The adequacy of post-delisting regulations was at the center of the last debate over a previous move by the FWS to delist Yellowstone grizzlies, which they temporarily succeeded in doing during 2007-2008. In fact one of the major reasons that grizzly bears were relisted by court order in 2009 was the fact that all post-delisting conservation measures were voluntary. Yet so far the agencies have changed nothing.

The ESA represents the conscience of the broader public when it comes to grizzly bears and other imperiled species. By contrast, our state wildlife management agencies in the Northern Rockies represent the views of a politically influential minority whose interests focus on extractive uses of the natural world. State wildlife managers do not want to adopt binding restrictions because anything of this sort would put them at odds with their hunter constituency and their politically powerful masters in the energy and agriculture industries.

State wildlife management does not have to be this way. Other states, including Arkansas, Missouri, Minnesota, and California, have reformed their wildlife management systems–broadening their financial base beyond hunting and fishing license fees and expanding their constituencies to include more people who appreciate wildlife primarily or even solely for intrinsic reasons. By contrast, the Northern Rockies states remain in the Dark Ages.

Look, for example, at Wyoming’s approach to wolf management.
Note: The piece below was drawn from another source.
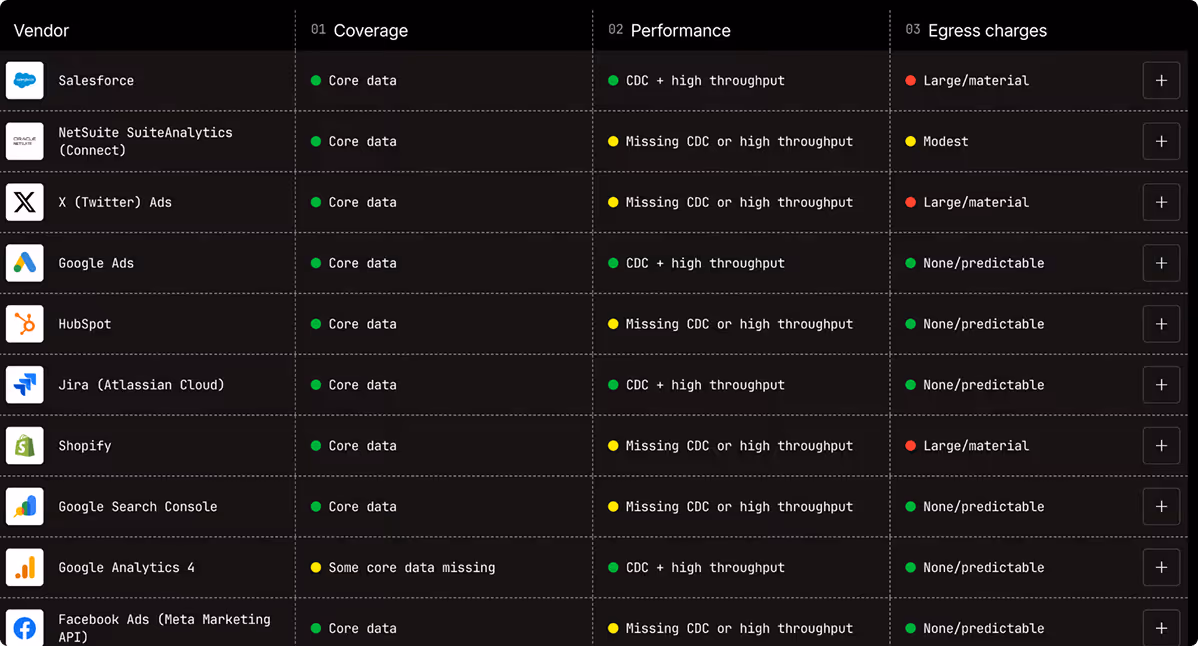
Task: Click the Google Analytics 4 logo icon
Action: 24,567
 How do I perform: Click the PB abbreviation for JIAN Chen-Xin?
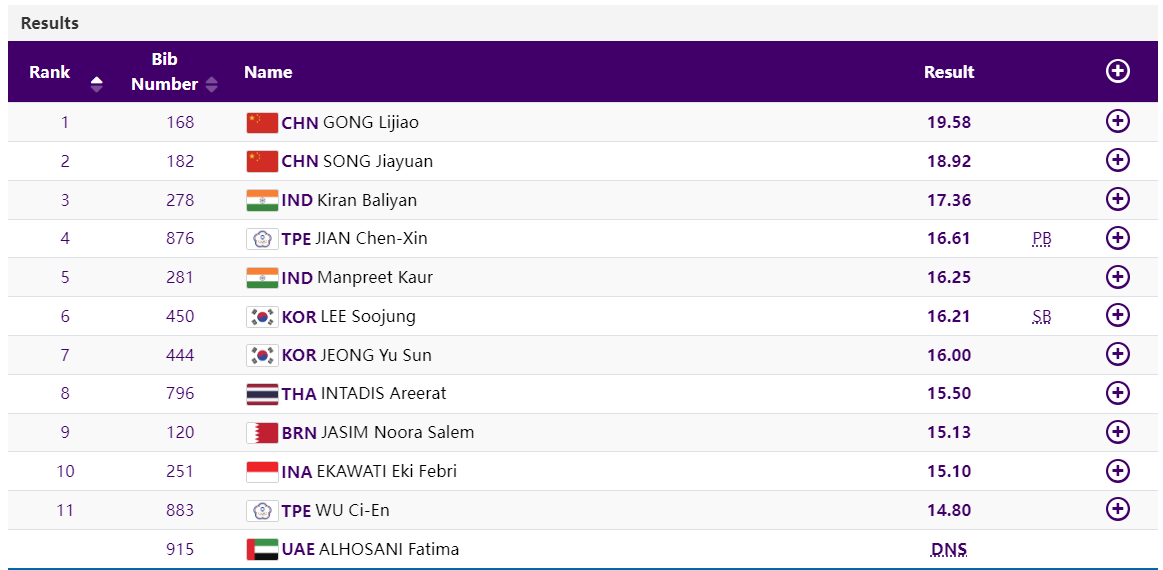1041,239
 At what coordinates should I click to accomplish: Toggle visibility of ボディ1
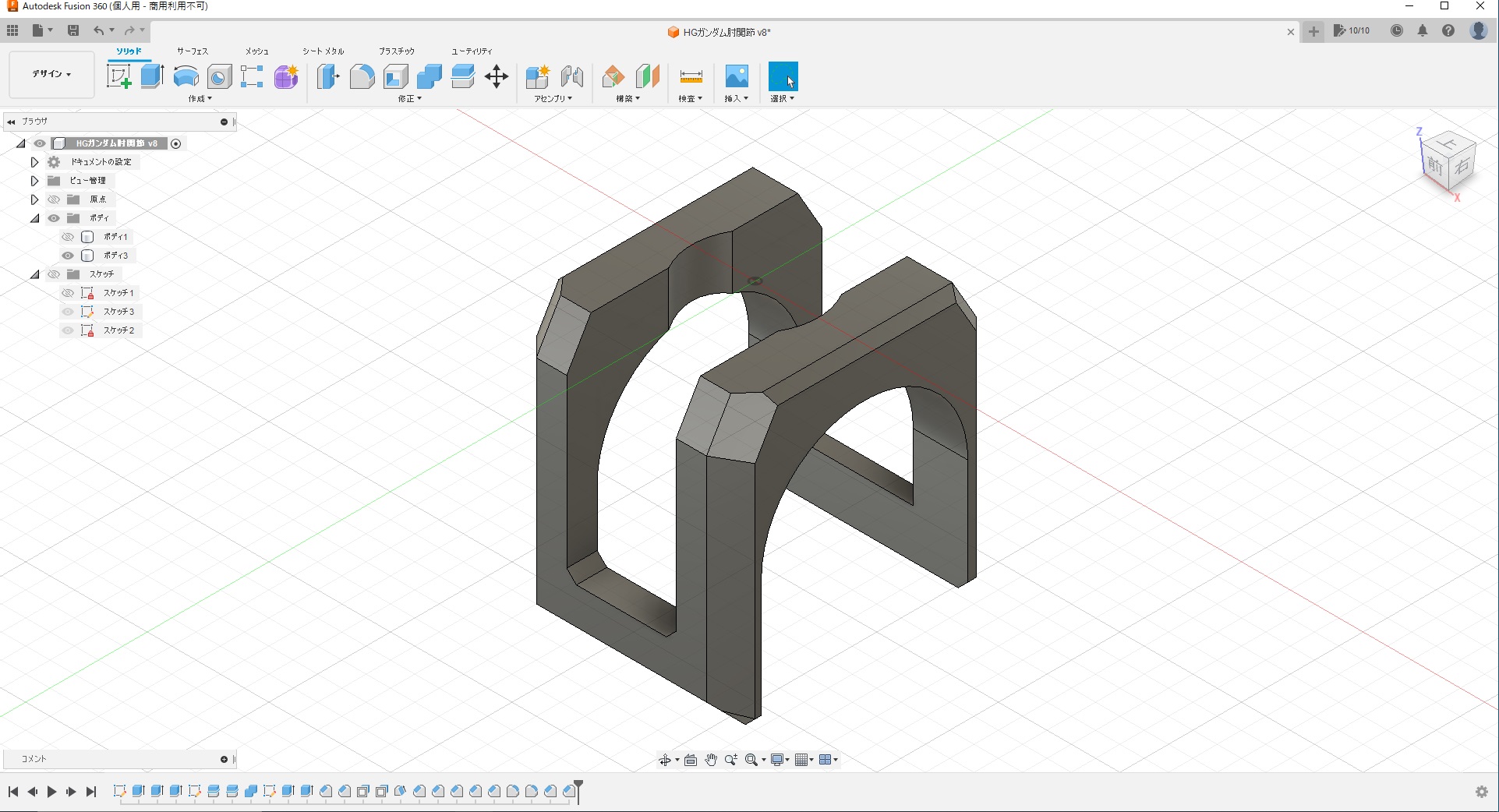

State politicians designated 90% of the state as a free-fire zone within which any and all wolves could be killed at any time, for any reason. Not surprisingly, the FWS signed off on Wyoming’s approach although, fortunately, a federal judge restored federal protections for wolves in 2014.

The ESA is still needed to curb the excesses of state wildlife managers in the Northern Rockies. The ESA is vital to protect, not only grizzly bears and their ecosystems, but also the broader public interest. With mounting threats and more bears dying than ever before, Yellowstone’s grizzlies still need the federal safety net.